A customer adds three items to their cart, clicks checkout, then stares at the shipping options and closes the tab. That cart abandonment just cost you a sale. But was it the shipping cost? The form length? The slow load time? Without tracking exit pages, you are guessing.
Why Top Exit Pages Matter for Ecommerce
Understanding exit pages is essential for ecommerce success.
Checkout optimization requires specific data. If you do not know where customers leave, you cannot fix the problem. Exit page data points you directly to the bottleneck.
Cart abandonment has a direct revenue cost. The average ecommerce cart abandonment rate is around 70%. Reducing this by even a few percentage points means significant revenue.
Different products have different patterns. Electronics buyers might exit on comparison pages, while fashion shoppers may leave after viewing sizing guides. Exit data reveals these patterns.
Mobile vs desktop behavior differs. You might find desktop users exit at payment, while mobile users leave at shipping selection. Tailoring fixes to each device improves results.
How to Check in GA4
Here is how to access exit page data in Google Analytics 4.
In GA4, click on Reports > Engagement > Pages and screens. By default, this shows page views. To see exit data, click the Add metric button and search for “Exits” or “Exit rate”. Add these metrics to your report.
The exit rate shows the percentage of sessions that ended after viewing each page. Pages with high exit rates are where users are most likely to leave your site.
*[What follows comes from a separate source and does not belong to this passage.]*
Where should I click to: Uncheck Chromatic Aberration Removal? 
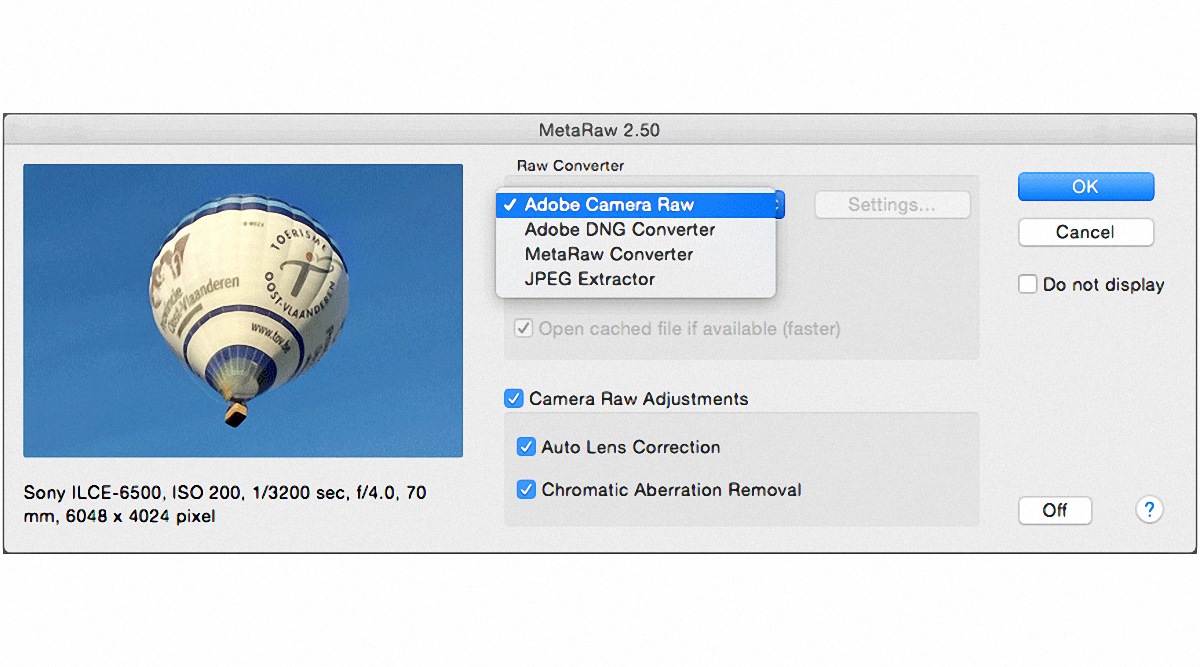click(x=526, y=490)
For deeper analysis, go to Explore and create a funnel analysis. Define steps as pages, then see where the biggest drop-off occurs. This tells you exactly which page is causing users to exit.
The Easier Way
ClawAnalytics simplifies exit page analysis for ecommerce businesses.
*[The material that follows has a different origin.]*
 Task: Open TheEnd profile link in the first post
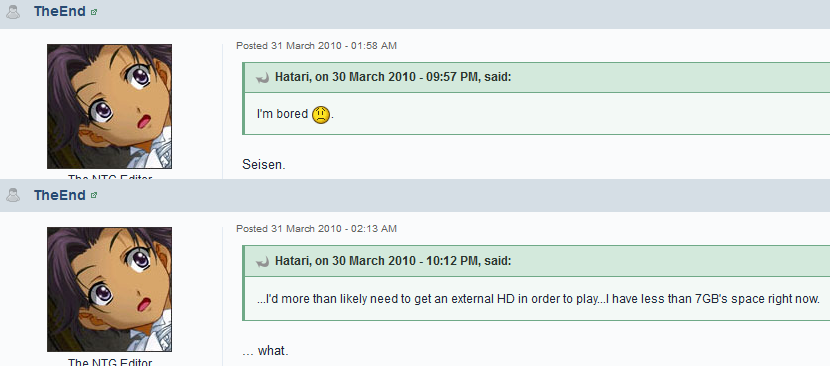(60, 12)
Instead of building custom reports, ClawAnalytics automatically identifies your top exit pages and compares them against industry benchmarks. You see immediately which pages need attention.
ClawAnalytics also shows you:
- Which products are most often viewed before exit
- How exit behavior changes between new and returning customers
- Whether mobile or desktop users leave more often at each step
This context helps you prioritize fixes that will have the biggest impact on revenue.
Quick Wins
Use these tactics to reduce exits from your ecommerce site.
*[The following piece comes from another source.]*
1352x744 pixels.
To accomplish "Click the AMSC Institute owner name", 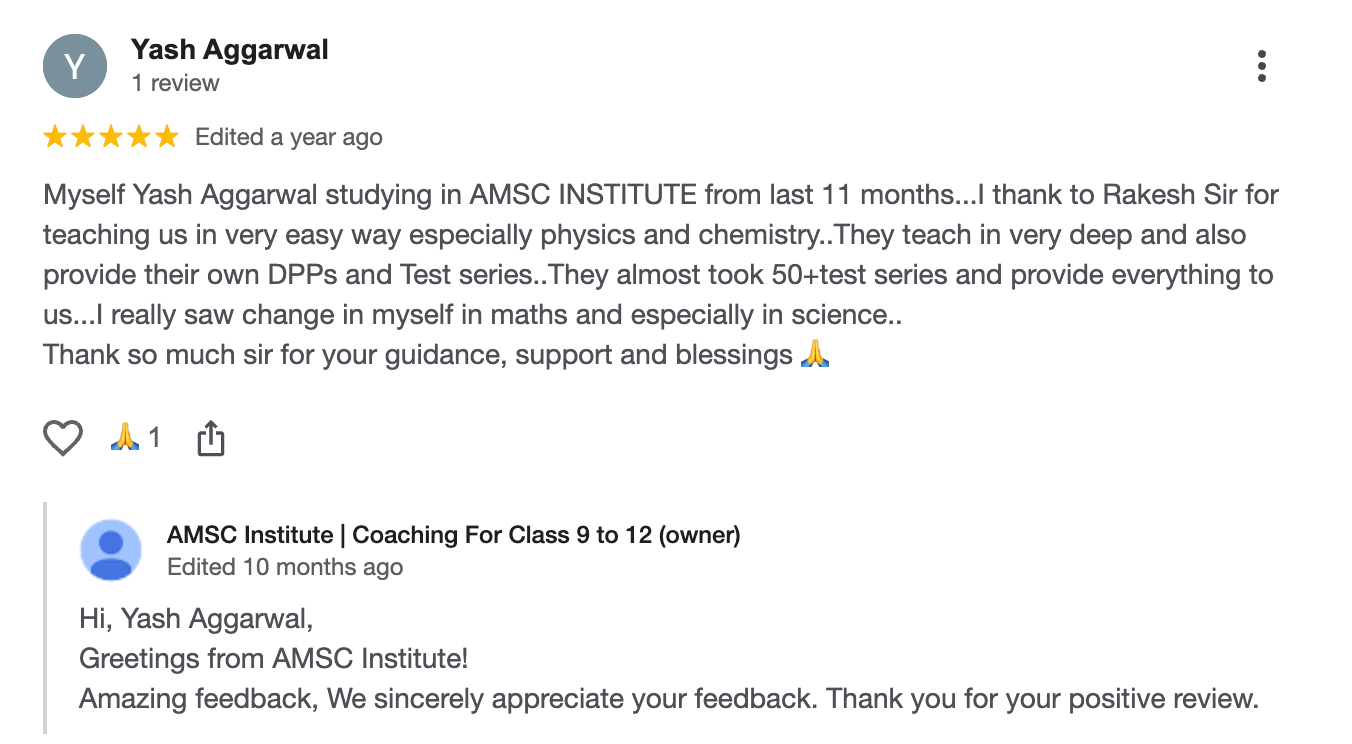I will point(453,535).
Optimize your cart page. Show product thumbnails, allow easy quantity changes, and display the total with shipping calculated.
Simplify checkout. Reduce form fields to the essentials. Offer guest checkout. Show security badges prominently.
Use exit-intent popups. Offer a discount code when users move their cursor toward close, but only after they have added something to cart.
Improve page speed. Slow-loading product and checkout pages drive users away. Compress images and enable caching.
Retarget abandoned carts. Install pixels to capture exiters and serve them ads on social media to bring them back.